• _EXERCISE MATERIALS_
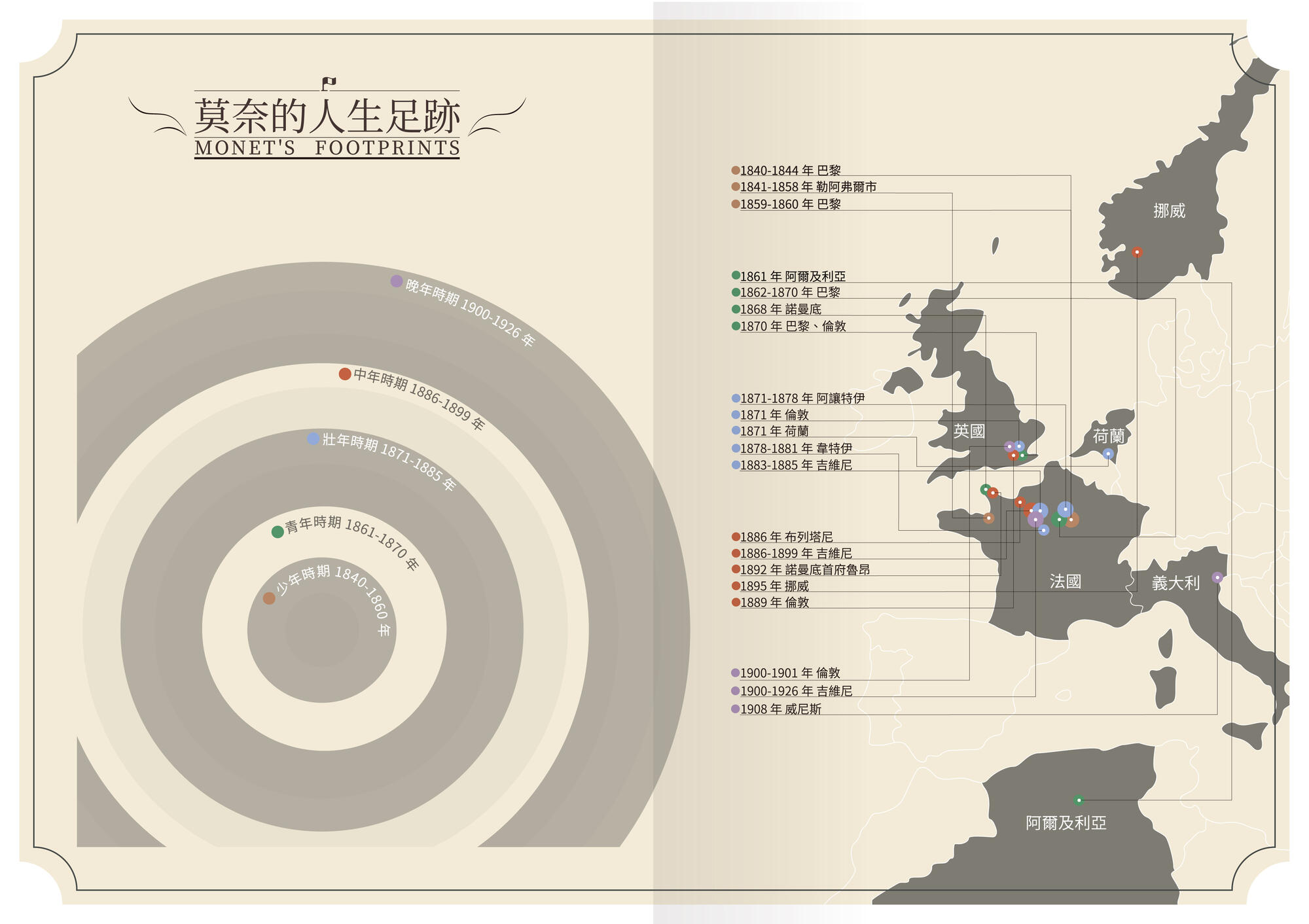The height and width of the screenshot is (924, 1309).
Task: Click the 義大利 country label on map
Action: pyautogui.click(x=1175, y=582)
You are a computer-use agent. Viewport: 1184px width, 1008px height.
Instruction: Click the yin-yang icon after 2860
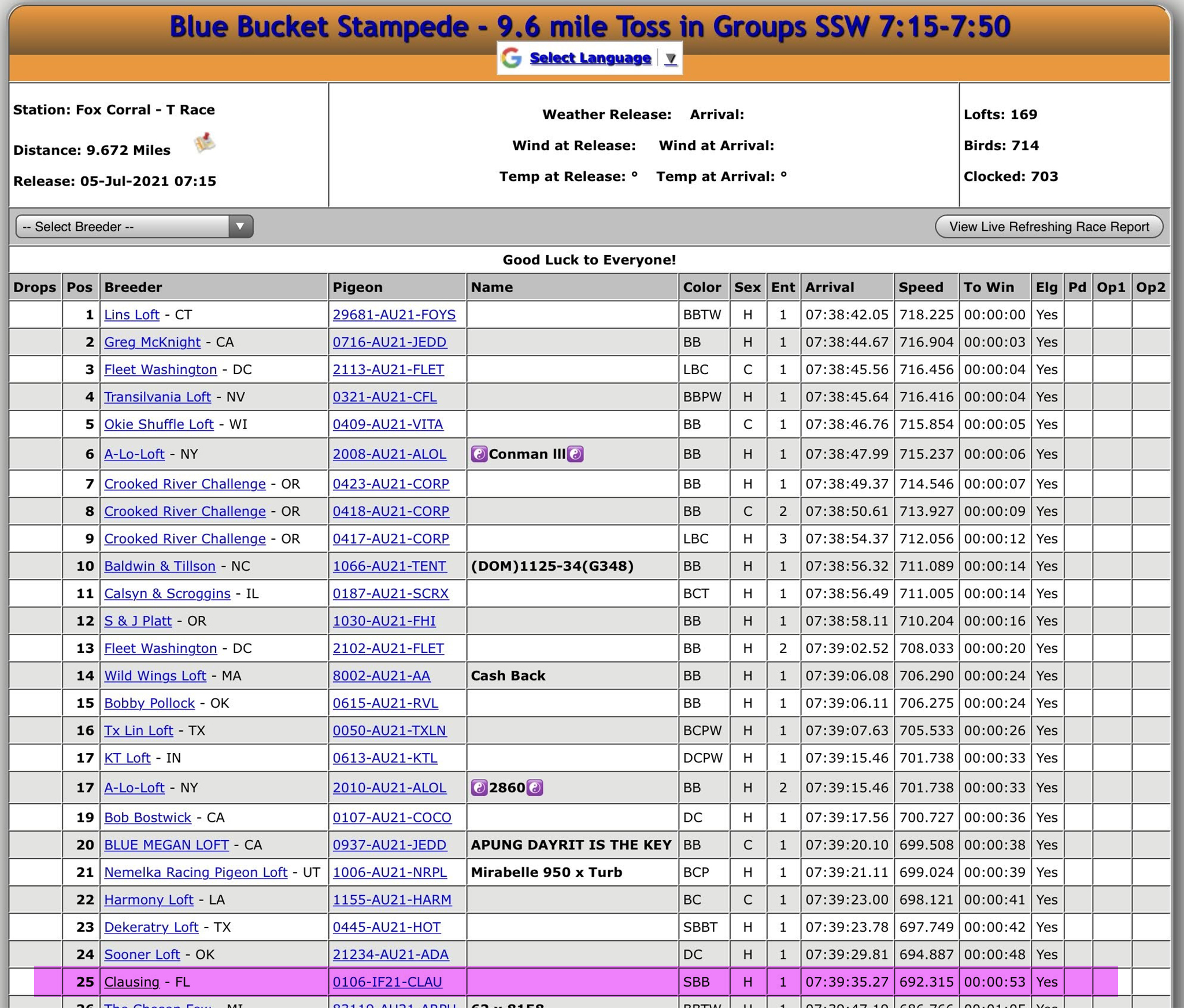[x=535, y=788]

• _PROMPT_
Leave the pictures out and reproduce exactly the lines from the line with "You are a computer-use" to the end of the material above.

• _TASK RESPONSE_
You are a computer-use agent. Viewport: 1184px width, 1008px height.
Instruction: Click the yin-yang icon after 2860
[x=535, y=788]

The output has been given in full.